Kennedy’s New ‘Right to Dignity’ Could Trump the Right to Free Speech and Religion

When President Obama was first running for office in 2008, he promised that he’d go about “fundamentally transforming” America once in office.

But it wasn’t the 47-year-old Senator from Illinois — who went on to win two presidential elections — who’d bring about such a transformation. It was a 78-year-old unelected Supreme Court justice from California named Anthony Kennedy.

That, at least, is the conclusion one can draw from a compelling column in the Sunday Washington Post by legal scholar Jonathan Turley about Kennedy’s Obergefell v. Hodges decision.

Turley notes that Kennedy, pretty much all on his own, has fashioned over the years the idea that there’s a “right to dignity” embedded in the Constitution.

“Kennedy wove this concept of protected dignity through a series of cases,” Turley explains, which “peaked with Obergefell, which he described as an effort by the petitioners to secure ‘equal dignity in the eyes of the law.'”

(By the way, Turley supports gay marriage and is generally a liberal on other issues.)

The problem, Turley notes, is that Kennedy’s inferred right to dignity could easily conflict with the First Amendment’s stated rights to free speech and free exercise of religion.

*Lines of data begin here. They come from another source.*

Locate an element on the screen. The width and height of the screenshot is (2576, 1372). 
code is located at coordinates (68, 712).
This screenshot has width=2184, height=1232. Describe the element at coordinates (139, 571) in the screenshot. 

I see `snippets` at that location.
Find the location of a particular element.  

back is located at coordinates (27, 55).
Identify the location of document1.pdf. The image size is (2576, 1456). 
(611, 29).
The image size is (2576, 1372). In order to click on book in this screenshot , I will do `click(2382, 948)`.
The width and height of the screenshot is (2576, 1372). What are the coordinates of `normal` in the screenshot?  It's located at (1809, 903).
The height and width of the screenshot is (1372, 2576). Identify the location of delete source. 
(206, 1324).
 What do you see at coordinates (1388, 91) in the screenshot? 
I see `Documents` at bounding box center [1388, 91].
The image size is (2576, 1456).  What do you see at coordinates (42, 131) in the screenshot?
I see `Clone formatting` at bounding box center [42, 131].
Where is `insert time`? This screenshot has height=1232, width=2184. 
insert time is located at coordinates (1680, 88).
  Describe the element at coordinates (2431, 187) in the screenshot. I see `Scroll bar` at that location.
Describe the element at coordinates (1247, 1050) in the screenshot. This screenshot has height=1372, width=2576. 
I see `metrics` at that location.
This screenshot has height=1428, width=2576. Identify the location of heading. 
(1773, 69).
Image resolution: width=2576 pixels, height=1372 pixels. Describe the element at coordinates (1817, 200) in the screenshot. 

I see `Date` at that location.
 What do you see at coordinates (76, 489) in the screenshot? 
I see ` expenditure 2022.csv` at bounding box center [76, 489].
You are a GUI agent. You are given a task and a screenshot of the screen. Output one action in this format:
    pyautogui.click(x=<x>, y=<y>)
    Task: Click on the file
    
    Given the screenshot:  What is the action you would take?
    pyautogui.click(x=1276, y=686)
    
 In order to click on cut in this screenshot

“Should the right to dignity trump free speech and free exercise?” Who knows, Turley says. It will up to the courts to decide.

We already know what will happen if it does go that route.

In Canada, for example, a comedian was found guilty of violating human rights “after he got into a trash-talking exchange during an open-mike night.” France prosecuted a comedian for making jokes deemed anti-Semitic. People in Greece and Italy have been similarly prosecuted for saying things that allegedly harmed someone else’s dignity.

Turley says that criminalizing “hate speech” in the U.S. “could now be justified as protecting the dignity rights of groups and balancing the ‘danger’ of free speech.”

Were that to come about, it would be far more fundamentally transformative to the land of the free and the home of the brave than anything that Obama, or any other elected official, could have ever hoped to achieve.

After all, ObamaCare can be repealed, Obama’s executive orders rescinded, his regulations undone and his spending and tax hikes reversed.

But the court lives by the doctrine of “stare decisis” — a Latin term that means to stand by things that have been settled. So however the Supreme Court decides to define Kennedy’s new “right to dignity,” it will be as close to permanent as anything can get in this country.